Retype the records below exactly as they appear, but leave out any pictures.

[Screenshot grounding data]
+++++

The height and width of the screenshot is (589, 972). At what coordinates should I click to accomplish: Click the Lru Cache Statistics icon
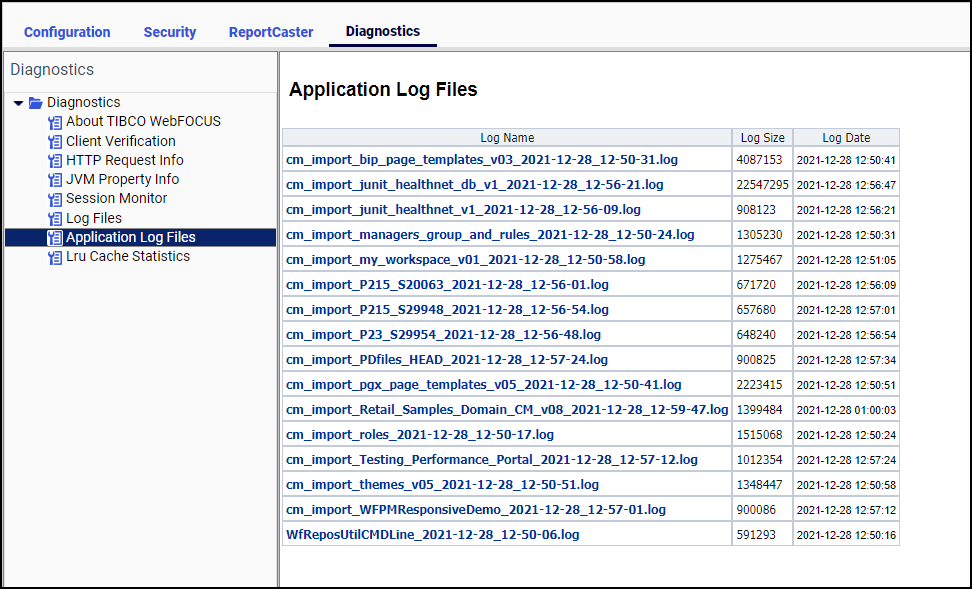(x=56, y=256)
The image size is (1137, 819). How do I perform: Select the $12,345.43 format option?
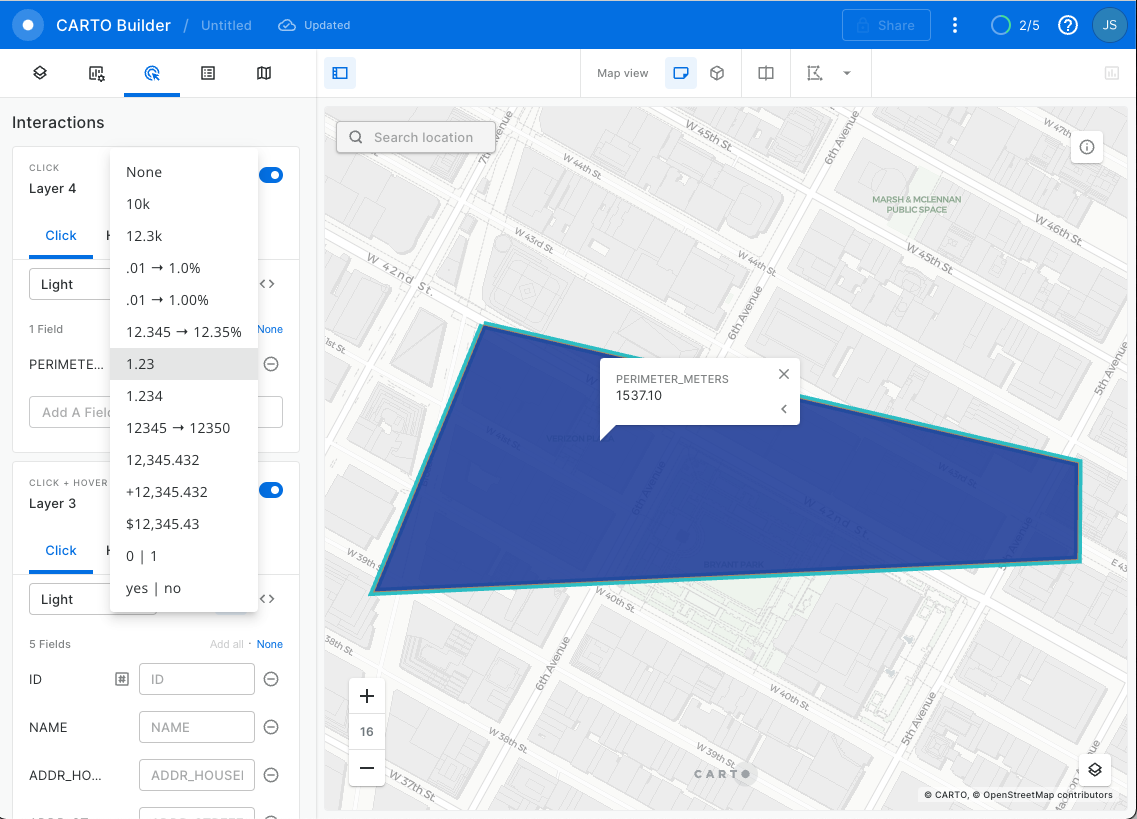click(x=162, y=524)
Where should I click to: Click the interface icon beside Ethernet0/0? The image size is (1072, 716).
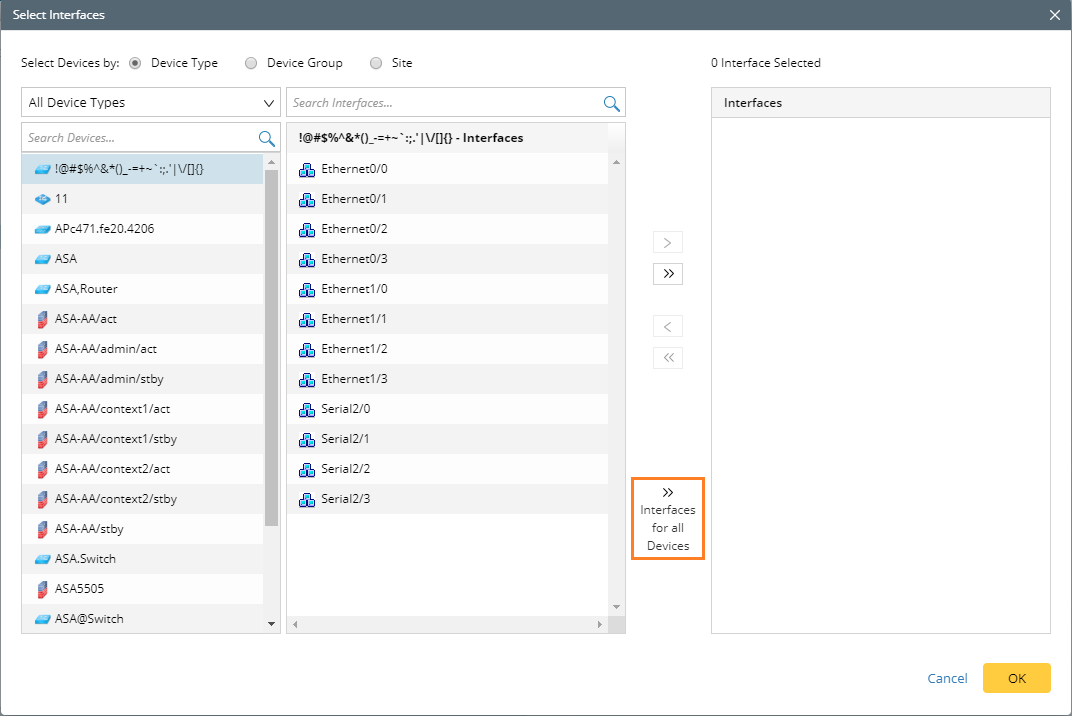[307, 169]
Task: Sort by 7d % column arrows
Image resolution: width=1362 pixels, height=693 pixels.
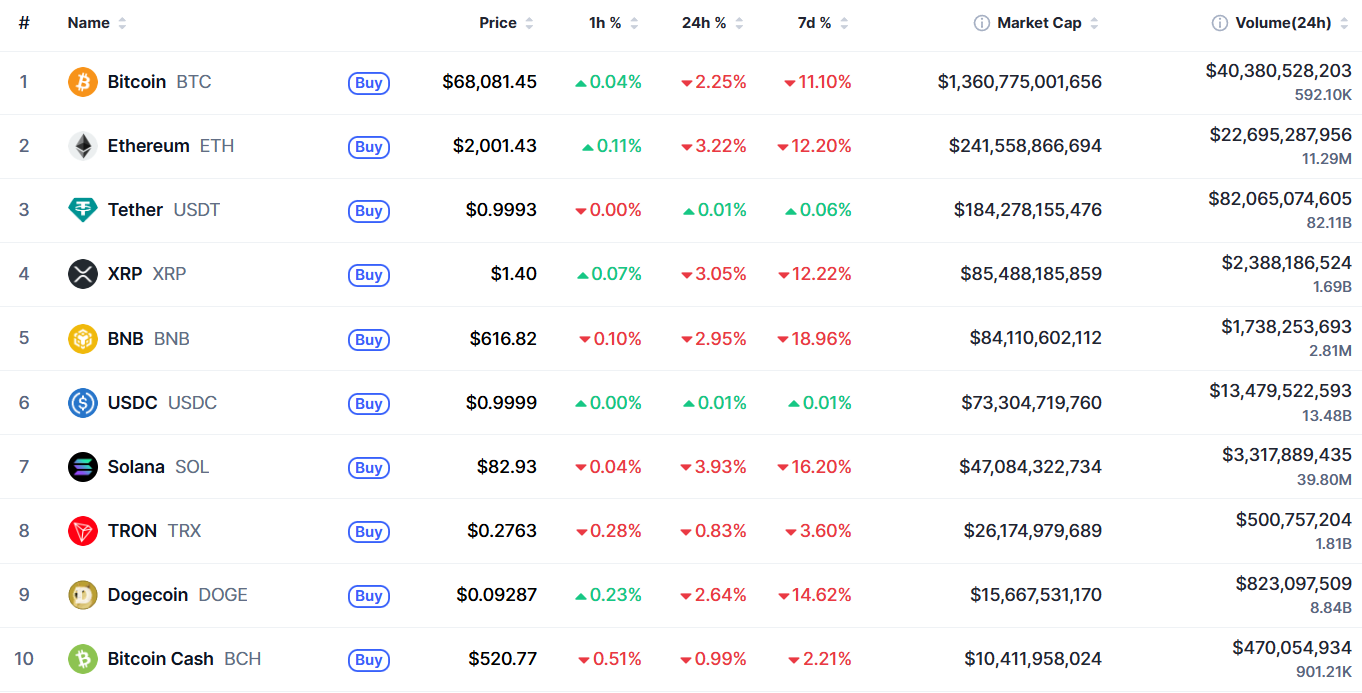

+++++

## Worked solution
The height and width of the screenshot is (589, 972). At what coordinates should I click to accomplish: Click the Lru Cache Statistics icon
(x=56, y=256)
The image size is (1137, 819). How do I perform: Select the $12,345.43 format option?
click(x=162, y=524)
Where should I click to: Click the interface icon beside Ethernet0/0? The image size is (1072, 716).
[307, 169]
Task: Sort by 7d % column arrows
Image resolution: width=1362 pixels, height=693 pixels.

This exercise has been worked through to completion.